## Selection

Raiders News: Klint Kubiak, and more.

The AFC West is getting old while the Raiders are just getting started

This was an article planned before the Klint Kubiak hiring by the Las Vegas Raiders, but the free-agency frenzy was allowed to settle first. The broader point risks getting lost amid the hype surrounding new coaches and new players.

One thing recent years have made clear is that age plays a significant role in a coach’s potential for success. Pete Carroll and Bill Belichick are, for all intents and purposes, Hall of Famers, but both lost their edge in their 70s, combining for just seven wins against 22 losses last season.

The NFL is a young man’s game…

There is a reason only two head coaches in NFL history, George Halas and Marv Levy, have coached into their 70s. Coaching is a young- to middle-aged man’s game. Staying on the cutting edge of new systems is demanding, and as coaches age, it becomes increasingly difficult to pull off the all-nighters of film review and preparation that the job requires.

We have seen this dynamic play out in the recent success of coaches such as Sean McVay of the Rams, Kyle Shanahan of the 49ers and Mike McDonald of the Seahawks.

## The exercise
Resume the article on the Raiders and coaching age, picking up right after its last sentence.

Records:
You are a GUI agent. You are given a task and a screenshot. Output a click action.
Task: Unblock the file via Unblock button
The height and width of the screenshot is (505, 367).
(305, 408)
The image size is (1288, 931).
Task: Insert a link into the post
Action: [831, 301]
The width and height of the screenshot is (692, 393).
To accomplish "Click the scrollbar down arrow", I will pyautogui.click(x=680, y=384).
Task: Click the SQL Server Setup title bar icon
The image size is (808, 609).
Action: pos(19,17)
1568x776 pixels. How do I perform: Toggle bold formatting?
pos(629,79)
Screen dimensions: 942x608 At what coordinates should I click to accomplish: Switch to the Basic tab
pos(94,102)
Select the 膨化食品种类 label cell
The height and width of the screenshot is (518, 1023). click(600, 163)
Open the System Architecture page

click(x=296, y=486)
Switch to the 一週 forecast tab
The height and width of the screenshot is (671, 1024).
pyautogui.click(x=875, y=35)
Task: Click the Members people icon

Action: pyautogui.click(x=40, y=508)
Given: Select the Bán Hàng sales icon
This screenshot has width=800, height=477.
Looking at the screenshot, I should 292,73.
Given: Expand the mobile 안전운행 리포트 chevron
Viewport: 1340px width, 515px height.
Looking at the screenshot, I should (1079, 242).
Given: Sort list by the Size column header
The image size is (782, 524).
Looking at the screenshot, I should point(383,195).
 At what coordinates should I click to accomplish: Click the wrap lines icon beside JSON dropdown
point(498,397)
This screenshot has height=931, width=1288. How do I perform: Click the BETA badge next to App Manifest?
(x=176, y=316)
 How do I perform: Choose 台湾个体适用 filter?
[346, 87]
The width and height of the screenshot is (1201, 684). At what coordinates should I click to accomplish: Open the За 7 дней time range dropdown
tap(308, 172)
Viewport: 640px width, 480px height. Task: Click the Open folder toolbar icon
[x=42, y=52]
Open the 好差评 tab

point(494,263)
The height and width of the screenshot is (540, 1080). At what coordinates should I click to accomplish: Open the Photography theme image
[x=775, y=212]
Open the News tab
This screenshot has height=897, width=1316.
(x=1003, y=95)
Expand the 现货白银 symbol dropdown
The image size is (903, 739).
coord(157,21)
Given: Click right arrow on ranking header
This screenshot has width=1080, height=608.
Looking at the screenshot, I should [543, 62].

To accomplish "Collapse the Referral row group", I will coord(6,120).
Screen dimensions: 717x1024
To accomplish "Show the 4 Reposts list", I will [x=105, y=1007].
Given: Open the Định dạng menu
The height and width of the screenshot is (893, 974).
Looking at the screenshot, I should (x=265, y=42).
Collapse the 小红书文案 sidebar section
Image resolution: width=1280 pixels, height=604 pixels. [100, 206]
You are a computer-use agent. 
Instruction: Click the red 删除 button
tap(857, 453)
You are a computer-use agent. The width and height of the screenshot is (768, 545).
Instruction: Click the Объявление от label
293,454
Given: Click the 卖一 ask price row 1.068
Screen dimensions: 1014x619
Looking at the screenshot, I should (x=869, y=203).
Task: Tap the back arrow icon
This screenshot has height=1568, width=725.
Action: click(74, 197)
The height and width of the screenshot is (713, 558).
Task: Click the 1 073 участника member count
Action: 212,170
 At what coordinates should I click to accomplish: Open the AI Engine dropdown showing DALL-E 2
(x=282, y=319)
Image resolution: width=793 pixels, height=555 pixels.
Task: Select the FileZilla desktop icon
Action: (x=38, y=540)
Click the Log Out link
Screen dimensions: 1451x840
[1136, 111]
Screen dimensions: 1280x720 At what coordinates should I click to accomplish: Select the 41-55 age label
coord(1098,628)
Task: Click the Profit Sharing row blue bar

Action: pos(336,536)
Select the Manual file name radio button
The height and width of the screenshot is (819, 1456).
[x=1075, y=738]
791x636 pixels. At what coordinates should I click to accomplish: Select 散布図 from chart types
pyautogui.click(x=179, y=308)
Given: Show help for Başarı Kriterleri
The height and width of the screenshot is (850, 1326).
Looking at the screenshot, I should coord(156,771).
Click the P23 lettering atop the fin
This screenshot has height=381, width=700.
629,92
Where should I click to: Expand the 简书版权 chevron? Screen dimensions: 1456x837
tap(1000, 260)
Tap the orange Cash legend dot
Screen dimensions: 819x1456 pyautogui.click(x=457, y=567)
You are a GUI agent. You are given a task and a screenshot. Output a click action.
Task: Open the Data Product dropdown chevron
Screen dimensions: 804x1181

## Exercise output
That generational trend gives the Raiders a significant advantage in the AFC West. Head coach Klint Kubiak is 38 years old, while Jim Harbaugh and Sean Payton are both 62 and Andy Reid is 68. Realistically, each of those coaches probably has somewhere between two and five years remaining at the top level.

The Raiders will soon have their own promising duo…

If the selection of Fernando Mendoza in the draft pays off, the Raiders could have a coach-quarterback combination capable of sustained success for 10 to 15 years. That kind of continuity is what wins in the NFL. We saw it with Brady and Belichick, Landry and Staubach, Noll and Bradshaw, Walsh and Montana, and Payton and Brees.

That timeline may even give the Raiders an edge over division rivals like the Rams and 49ers. Shanahan has cycled through a handful of starting quarterbacks since joining San Francisco, and the McVay-Stafford partnership will have only one, maybe two years at most.

Related: Latest Raiders mock draft showcases aggressive trades

In three to five years, most AFC West opponents will be searching for new head coaches. Meanwhile, Patrick Mahomes will be approaching the later stages of his career in his mid-30s. The Raiders, by contrast, should have their quarterback and coach pairing squarely in their prime.

It is worth remembering that franchise success tends to run in cycles, and those cycles can be long. From the 1930s through the mid-1960s, the Bears were a premier franchise. The Cleveland Browns dominated a similar era. For decades, the Patriots were a laughingstock before becoming the defining dynasty of the NFL for 20 years. After their run of AFC Championship appearances in the 1990s, the Bills spent the better part of the next two decades as an afterthought. The Raiders, Cowboys and Dolphins were among the premier franchises of the 1970s and early 1980s, and all three have struggled for the past quarter century.

Following the Ravens’ blueprint?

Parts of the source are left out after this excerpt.